→ **Exercise brief**: Reproduce every entry exactly as given.

→ **Task inputs**:
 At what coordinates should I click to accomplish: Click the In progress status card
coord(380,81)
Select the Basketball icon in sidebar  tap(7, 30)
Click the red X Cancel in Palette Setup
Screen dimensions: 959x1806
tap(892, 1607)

→ **Expected answer**:
 At what coordinates should I click to accomplish: Click the In progress status card
coord(380,81)
Select the Basketball icon in sidebar  tap(7, 30)
Click the red X Cancel in Palette Setup
Screen dimensions: 959x1806
tap(892, 1607)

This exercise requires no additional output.